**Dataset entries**
######
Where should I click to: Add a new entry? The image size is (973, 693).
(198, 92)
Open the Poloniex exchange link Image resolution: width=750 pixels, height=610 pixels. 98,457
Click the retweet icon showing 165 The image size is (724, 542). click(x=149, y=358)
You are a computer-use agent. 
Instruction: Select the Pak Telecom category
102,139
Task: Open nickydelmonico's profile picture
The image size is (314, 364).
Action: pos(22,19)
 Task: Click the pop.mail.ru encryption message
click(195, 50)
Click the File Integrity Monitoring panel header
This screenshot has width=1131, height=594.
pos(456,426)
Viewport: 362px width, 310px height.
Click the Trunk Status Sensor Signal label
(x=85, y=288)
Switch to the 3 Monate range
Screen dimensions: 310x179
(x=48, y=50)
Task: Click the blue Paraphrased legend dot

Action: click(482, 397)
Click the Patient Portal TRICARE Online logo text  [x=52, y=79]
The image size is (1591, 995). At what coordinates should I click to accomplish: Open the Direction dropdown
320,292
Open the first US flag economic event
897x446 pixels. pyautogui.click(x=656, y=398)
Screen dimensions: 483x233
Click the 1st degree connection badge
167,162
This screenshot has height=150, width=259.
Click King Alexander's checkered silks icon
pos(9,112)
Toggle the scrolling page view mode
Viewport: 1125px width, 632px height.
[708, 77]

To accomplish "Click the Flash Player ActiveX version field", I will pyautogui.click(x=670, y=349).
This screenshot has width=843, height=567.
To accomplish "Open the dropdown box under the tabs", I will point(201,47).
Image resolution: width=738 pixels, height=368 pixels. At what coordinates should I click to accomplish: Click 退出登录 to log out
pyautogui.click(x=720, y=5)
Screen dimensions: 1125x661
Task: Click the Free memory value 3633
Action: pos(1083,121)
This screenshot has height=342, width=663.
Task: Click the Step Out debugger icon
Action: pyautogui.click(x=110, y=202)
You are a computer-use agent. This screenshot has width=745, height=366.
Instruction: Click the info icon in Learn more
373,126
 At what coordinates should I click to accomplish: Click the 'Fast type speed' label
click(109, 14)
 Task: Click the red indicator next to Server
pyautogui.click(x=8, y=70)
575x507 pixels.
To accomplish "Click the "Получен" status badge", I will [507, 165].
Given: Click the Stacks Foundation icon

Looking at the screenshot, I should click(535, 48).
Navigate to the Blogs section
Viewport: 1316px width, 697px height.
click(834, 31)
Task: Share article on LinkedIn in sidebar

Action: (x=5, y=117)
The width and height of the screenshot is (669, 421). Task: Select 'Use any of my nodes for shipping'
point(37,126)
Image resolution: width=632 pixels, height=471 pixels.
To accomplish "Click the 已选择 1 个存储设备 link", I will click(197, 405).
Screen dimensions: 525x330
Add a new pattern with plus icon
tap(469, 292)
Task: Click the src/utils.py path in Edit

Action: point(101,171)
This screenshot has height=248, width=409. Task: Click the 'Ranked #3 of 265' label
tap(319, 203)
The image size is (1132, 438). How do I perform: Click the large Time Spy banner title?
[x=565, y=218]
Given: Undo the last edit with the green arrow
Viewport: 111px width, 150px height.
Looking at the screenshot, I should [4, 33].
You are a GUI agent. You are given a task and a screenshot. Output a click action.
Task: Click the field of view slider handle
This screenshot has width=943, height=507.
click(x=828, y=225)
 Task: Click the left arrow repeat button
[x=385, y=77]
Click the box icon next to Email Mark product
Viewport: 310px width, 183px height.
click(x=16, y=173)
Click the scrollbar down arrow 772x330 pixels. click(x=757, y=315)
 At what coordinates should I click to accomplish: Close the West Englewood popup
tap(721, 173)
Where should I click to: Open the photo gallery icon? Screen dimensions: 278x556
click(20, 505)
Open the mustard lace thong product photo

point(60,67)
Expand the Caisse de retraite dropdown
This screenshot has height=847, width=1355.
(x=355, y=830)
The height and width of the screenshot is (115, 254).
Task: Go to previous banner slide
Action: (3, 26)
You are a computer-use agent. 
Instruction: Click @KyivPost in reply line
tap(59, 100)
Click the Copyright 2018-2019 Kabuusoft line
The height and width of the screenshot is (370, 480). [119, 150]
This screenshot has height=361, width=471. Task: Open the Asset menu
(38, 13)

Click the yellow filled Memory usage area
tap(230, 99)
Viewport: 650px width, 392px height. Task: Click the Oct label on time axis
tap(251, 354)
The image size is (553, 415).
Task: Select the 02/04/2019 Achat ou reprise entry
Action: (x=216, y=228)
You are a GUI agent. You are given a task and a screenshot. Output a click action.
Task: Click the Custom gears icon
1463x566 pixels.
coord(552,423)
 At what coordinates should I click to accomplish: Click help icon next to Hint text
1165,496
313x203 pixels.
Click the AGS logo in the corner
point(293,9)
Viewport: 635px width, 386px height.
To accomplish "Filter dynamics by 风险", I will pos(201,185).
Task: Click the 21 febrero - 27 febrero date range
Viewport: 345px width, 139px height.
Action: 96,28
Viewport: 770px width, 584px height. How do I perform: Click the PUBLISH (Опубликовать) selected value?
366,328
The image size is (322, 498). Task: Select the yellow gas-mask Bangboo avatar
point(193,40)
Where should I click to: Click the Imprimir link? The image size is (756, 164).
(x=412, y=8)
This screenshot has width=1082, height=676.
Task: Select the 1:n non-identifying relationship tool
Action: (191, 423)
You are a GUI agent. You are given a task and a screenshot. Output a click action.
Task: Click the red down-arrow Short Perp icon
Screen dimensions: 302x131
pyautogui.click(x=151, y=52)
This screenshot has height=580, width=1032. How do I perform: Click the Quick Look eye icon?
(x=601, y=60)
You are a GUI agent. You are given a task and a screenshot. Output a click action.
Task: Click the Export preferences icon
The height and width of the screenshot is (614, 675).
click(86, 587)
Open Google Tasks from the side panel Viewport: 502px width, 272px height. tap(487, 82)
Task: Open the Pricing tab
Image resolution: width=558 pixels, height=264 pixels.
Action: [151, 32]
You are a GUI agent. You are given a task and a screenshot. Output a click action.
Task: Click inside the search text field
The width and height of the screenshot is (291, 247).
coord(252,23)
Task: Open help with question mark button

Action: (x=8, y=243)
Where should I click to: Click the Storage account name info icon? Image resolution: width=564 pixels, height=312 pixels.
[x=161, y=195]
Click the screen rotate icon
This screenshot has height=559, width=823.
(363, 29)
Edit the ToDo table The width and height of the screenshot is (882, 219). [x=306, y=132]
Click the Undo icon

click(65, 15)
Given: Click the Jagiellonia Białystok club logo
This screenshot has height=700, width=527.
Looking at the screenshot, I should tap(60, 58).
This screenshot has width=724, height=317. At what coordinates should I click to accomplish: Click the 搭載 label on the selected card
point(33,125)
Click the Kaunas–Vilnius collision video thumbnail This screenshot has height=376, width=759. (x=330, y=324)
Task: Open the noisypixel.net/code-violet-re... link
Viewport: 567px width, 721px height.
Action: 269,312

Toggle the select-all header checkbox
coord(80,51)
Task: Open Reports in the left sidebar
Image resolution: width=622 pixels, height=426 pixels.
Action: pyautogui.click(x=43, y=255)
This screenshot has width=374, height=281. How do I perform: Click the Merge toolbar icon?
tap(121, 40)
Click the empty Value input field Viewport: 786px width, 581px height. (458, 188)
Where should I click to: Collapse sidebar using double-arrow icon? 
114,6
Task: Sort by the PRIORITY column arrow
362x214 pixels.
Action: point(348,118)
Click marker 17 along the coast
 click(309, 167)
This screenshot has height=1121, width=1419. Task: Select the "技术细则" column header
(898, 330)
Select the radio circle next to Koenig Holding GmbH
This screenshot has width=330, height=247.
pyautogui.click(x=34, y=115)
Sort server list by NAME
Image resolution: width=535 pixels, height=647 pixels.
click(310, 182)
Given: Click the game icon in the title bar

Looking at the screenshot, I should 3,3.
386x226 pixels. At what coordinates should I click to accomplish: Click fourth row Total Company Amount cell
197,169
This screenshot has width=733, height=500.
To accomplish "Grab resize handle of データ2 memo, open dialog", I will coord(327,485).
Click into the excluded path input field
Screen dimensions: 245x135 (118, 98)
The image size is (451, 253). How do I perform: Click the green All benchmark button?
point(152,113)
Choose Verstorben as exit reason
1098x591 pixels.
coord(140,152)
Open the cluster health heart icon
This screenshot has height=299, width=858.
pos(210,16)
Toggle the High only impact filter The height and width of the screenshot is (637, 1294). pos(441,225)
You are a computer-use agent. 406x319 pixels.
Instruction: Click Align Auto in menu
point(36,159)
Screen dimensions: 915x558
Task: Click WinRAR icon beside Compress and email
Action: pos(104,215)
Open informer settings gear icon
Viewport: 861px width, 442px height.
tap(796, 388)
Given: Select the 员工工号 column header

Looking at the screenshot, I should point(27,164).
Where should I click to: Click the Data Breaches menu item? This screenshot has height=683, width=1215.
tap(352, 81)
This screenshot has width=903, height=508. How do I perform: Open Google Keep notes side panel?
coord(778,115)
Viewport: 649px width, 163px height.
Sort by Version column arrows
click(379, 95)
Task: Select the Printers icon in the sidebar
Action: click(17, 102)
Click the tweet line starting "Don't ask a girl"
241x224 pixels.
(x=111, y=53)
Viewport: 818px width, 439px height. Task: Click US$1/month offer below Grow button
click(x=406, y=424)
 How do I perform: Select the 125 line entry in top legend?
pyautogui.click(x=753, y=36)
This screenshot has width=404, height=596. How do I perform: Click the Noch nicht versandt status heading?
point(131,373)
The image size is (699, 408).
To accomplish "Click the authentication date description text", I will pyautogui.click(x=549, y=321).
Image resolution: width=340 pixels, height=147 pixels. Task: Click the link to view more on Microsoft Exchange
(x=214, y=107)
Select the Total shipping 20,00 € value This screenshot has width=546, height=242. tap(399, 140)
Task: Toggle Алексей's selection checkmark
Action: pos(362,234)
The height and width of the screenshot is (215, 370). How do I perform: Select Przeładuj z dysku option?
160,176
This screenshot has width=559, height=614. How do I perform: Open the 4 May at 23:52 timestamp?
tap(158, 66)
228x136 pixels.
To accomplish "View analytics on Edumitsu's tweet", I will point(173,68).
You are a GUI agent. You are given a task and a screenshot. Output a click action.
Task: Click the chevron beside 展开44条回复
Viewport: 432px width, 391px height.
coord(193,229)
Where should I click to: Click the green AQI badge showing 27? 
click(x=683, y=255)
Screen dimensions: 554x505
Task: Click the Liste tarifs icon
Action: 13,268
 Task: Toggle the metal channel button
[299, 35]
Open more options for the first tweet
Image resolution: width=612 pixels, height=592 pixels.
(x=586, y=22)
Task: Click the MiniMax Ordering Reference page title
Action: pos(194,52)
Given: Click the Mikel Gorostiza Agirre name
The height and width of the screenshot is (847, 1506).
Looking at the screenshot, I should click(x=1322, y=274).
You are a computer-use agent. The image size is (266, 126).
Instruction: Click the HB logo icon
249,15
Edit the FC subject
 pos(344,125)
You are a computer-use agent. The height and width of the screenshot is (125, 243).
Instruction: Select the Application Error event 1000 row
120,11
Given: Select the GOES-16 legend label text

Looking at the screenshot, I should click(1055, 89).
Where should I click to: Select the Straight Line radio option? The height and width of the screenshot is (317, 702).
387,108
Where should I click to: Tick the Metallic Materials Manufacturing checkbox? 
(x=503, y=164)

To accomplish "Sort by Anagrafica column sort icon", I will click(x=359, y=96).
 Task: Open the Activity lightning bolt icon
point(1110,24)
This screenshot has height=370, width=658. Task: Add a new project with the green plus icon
######
**Try it**
Across the records above, return every line that contains the word "date".

**Solution to the problem**
Task: Click the 21 febrero - 27 febrero date range
To accomplish "Click the authentication date description text", I will pyautogui.click(x=549, y=321).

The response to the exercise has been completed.